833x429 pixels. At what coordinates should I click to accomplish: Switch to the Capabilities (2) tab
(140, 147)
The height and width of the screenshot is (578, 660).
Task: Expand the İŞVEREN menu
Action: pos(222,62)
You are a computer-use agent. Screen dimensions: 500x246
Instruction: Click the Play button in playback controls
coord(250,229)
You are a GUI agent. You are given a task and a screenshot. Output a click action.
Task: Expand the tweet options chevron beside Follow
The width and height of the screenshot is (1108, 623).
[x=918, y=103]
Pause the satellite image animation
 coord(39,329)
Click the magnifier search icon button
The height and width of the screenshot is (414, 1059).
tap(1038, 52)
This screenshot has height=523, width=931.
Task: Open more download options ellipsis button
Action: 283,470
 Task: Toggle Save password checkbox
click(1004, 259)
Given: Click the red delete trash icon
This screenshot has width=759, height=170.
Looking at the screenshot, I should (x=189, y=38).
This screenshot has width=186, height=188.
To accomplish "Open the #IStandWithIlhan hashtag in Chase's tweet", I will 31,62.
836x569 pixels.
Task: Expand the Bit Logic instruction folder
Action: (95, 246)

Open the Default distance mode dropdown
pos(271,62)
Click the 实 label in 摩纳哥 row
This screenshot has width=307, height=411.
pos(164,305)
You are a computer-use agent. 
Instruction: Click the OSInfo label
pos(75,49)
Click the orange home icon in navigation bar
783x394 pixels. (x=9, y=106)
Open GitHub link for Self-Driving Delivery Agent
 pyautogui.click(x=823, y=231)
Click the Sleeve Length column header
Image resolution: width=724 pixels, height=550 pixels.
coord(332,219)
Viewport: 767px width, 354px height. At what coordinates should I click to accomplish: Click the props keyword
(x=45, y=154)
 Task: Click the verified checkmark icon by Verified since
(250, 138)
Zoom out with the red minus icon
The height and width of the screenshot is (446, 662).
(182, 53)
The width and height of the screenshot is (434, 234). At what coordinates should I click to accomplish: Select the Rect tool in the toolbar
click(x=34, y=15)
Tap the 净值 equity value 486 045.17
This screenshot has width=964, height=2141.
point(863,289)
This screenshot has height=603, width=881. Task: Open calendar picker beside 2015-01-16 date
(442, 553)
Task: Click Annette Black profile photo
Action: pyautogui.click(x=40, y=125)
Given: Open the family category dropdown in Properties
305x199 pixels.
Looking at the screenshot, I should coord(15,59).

**WHAT TO WORK ON:** What lines above contain the string "computer"? Copy all of them.

**SOLUTION FOR THIS PROBLEM:**
You are a computer-use agent. Screen dimensions: 500x246
You are a computer-use agent. 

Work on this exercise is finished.